== Segment start ==

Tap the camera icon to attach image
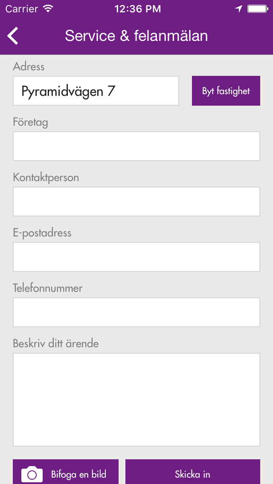The height and width of the screenshot is (484, 273). click(32, 474)
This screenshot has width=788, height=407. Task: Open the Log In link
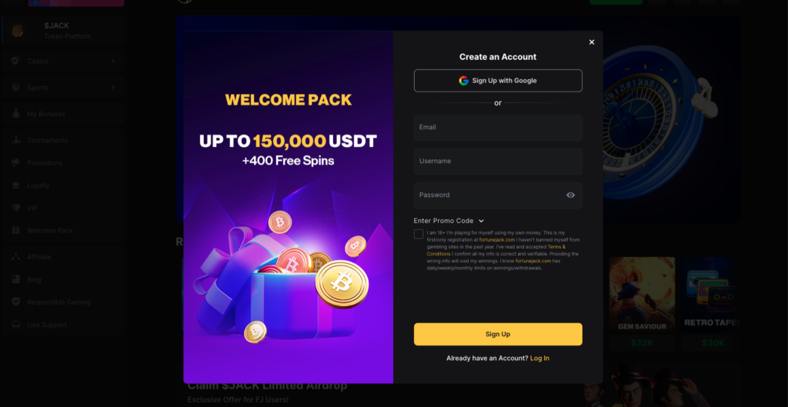(x=539, y=359)

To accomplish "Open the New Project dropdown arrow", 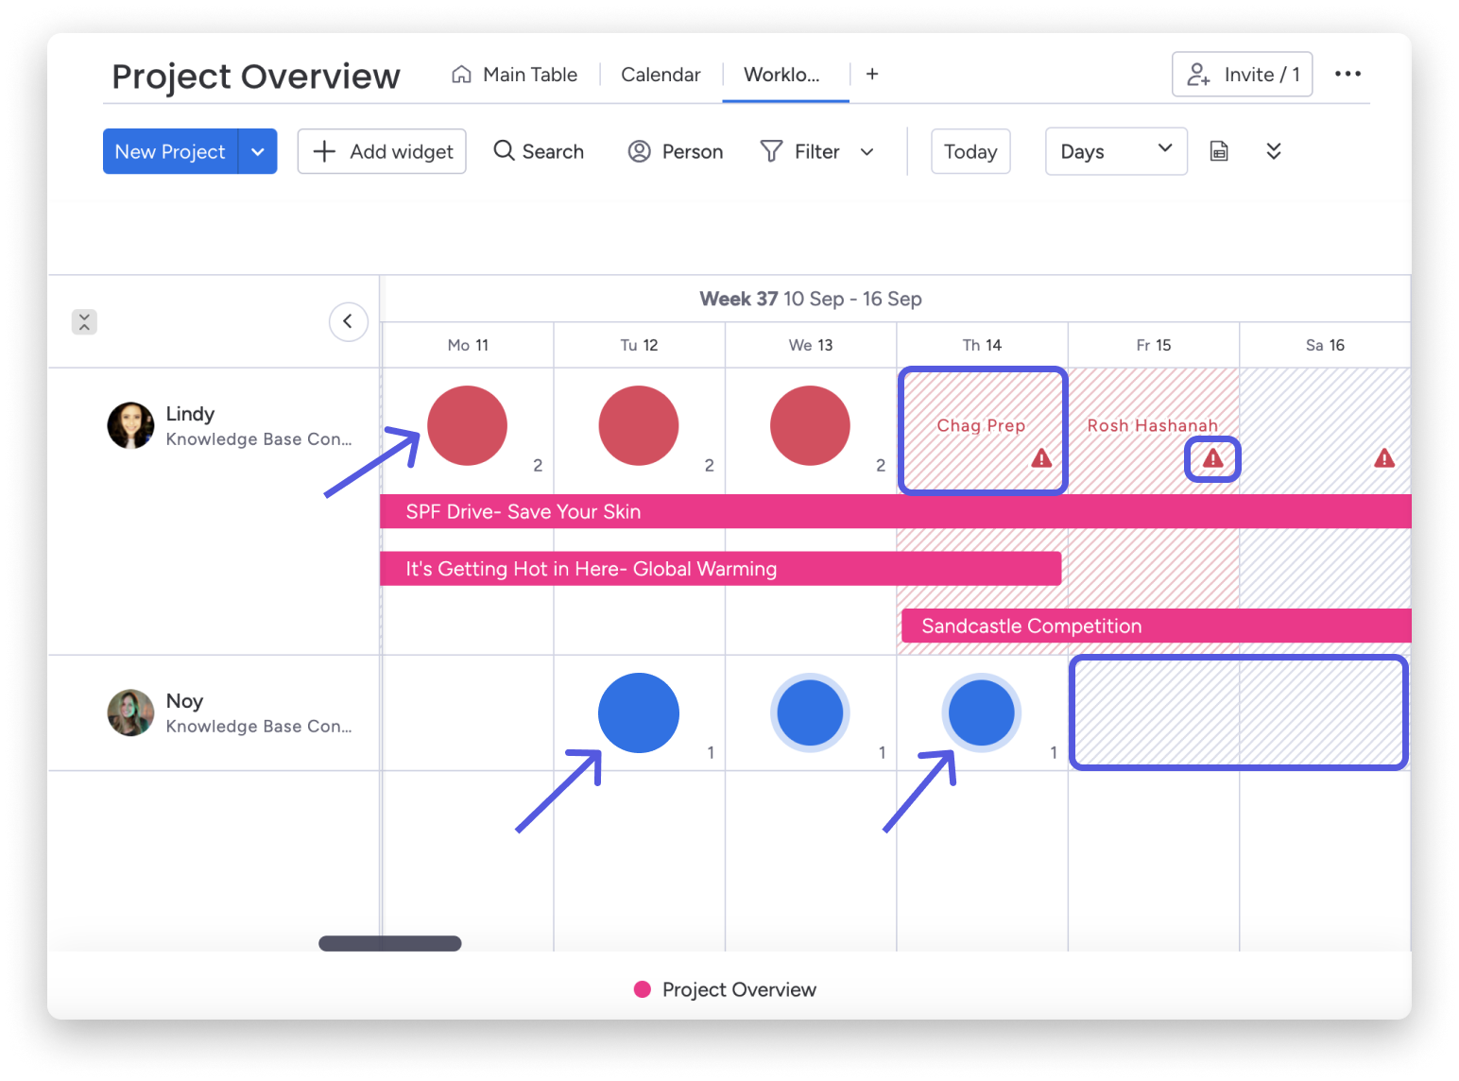I will 257,151.
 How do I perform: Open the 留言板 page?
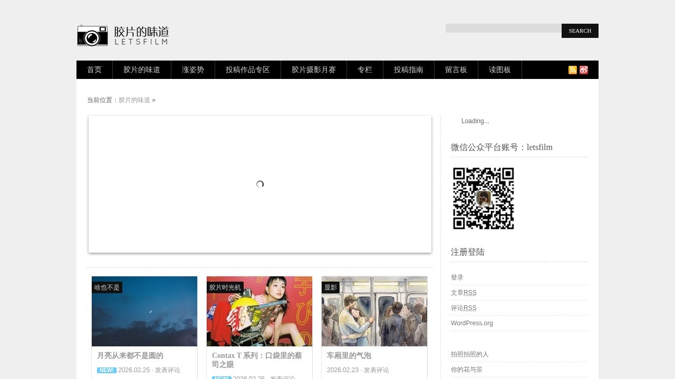(456, 69)
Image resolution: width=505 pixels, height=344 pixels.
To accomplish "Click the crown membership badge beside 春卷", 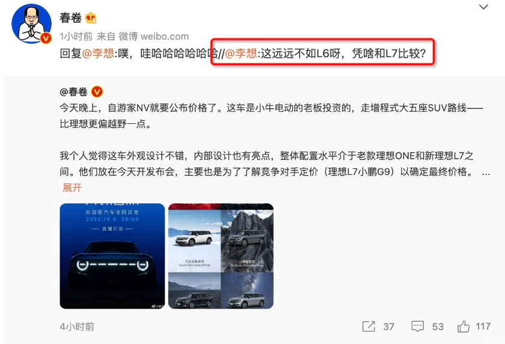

== Segment end ==

_TASK REQUIREMENTS_
Set the lines down exactly as they stand, from the one containing "Image resolution: width=505" through the end of the listing, omitting every picture.

_SOLUTION TO THIS EXERCISE_
Image resolution: width=505 pixels, height=344 pixels.
To accomplish "Click the crown membership badge beside 春卷", 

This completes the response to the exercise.